> _WHAT THE EXERCISE ASKS_: Your answer should be the exact lines of the data below from the one containing "571x375 pixels. At" through the one containing "The width and height of the screenshot is (883, 673)."; please include nothing else.

> _RAW DATA_:
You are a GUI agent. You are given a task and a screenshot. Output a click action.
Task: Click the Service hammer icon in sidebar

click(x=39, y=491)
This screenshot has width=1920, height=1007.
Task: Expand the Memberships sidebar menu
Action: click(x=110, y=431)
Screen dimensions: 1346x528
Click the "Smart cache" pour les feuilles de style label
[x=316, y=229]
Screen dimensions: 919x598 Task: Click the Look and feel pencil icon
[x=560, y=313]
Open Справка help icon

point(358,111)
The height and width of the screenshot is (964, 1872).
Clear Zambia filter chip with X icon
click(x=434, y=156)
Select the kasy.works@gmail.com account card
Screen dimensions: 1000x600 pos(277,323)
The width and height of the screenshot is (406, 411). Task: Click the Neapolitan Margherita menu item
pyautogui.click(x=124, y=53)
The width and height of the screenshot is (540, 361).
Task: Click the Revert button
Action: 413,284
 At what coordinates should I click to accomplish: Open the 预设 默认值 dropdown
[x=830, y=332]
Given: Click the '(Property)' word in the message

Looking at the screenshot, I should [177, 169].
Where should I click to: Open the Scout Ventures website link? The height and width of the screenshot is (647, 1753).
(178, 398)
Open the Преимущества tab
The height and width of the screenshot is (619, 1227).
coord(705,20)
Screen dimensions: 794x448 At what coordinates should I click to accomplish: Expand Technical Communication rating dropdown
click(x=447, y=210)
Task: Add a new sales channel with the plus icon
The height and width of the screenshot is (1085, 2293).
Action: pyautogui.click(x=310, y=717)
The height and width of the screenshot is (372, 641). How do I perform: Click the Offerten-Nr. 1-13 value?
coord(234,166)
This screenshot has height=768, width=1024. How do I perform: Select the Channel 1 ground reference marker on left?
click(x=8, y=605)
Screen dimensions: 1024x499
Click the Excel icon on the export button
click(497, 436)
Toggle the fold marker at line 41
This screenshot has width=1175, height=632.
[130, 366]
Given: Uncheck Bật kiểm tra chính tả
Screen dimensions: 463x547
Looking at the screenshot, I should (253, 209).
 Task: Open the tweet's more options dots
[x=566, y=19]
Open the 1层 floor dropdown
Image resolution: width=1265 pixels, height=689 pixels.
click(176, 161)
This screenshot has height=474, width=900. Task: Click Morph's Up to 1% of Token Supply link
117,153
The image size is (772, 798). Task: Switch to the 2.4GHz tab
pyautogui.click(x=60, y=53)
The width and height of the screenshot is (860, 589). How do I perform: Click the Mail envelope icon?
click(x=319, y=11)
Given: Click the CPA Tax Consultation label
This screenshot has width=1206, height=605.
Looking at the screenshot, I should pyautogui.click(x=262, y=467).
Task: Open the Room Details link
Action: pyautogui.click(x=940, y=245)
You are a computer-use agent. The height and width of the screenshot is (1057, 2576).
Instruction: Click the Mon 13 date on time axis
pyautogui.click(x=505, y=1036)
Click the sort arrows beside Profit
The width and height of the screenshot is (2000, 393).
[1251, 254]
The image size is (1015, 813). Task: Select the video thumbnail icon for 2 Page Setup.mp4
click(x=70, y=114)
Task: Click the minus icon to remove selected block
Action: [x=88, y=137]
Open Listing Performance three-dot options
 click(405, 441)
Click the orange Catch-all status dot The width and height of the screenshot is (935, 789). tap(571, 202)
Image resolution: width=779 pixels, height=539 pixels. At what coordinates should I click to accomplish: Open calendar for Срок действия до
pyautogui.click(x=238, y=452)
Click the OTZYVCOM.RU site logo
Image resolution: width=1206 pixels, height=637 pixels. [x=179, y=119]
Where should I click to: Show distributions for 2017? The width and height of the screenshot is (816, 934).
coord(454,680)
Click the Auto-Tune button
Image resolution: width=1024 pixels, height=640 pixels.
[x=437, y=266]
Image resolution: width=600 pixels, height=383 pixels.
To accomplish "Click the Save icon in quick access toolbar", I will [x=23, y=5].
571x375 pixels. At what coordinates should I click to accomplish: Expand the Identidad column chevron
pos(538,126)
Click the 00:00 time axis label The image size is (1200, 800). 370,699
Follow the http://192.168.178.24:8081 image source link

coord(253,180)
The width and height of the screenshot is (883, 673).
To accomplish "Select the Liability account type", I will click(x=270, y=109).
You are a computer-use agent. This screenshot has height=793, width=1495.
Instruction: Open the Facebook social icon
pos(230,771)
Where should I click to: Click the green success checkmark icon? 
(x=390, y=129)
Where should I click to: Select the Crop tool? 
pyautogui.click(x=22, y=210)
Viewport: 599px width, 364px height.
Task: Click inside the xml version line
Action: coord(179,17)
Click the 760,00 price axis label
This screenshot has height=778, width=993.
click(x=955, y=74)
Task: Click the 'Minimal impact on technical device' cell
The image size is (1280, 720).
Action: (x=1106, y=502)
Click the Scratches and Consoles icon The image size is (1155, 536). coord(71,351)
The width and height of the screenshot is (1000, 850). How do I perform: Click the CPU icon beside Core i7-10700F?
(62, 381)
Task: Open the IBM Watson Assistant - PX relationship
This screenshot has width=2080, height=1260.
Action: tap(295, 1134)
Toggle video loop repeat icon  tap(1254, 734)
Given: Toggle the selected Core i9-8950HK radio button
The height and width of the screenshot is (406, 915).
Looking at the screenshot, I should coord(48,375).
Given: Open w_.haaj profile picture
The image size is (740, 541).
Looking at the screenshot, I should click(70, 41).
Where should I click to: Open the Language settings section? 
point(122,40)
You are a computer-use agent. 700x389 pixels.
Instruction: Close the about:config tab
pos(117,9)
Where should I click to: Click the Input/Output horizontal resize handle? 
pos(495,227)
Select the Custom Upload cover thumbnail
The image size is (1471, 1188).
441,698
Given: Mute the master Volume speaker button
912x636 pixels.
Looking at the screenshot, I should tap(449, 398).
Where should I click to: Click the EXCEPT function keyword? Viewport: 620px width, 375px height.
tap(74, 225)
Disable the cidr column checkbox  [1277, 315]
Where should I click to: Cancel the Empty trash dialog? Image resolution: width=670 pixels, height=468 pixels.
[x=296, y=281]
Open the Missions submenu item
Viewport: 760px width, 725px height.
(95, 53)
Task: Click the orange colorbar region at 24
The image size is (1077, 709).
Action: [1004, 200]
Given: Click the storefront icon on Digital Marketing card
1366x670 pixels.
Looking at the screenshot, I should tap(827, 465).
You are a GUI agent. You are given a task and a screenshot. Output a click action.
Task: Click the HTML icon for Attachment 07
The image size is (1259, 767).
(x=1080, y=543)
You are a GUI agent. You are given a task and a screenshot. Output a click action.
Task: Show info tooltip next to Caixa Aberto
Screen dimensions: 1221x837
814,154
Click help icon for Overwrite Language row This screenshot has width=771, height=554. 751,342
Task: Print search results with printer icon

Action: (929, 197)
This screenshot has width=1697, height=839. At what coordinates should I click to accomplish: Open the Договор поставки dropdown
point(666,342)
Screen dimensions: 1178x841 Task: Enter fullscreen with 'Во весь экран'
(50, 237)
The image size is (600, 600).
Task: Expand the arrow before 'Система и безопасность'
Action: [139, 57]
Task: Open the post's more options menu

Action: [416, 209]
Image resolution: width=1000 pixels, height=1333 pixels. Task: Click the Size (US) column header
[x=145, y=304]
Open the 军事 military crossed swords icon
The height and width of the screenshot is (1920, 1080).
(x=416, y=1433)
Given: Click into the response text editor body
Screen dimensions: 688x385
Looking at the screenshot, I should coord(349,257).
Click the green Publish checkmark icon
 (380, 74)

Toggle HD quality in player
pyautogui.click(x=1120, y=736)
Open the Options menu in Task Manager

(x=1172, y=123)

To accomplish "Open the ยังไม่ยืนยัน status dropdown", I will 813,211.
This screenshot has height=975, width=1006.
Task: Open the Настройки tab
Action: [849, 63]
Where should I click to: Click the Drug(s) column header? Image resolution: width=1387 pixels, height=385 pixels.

> _OUTPUT FOR THIS EXERCISE_:
571x375 pixels. At what coordinates should I click to accomplish: Expand the Identidad column chevron
pos(538,126)
Click the 00:00 time axis label The image size is (1200, 800). 370,699
Follow the http://192.168.178.24:8081 image source link

coord(253,180)
The width and height of the screenshot is (883, 673).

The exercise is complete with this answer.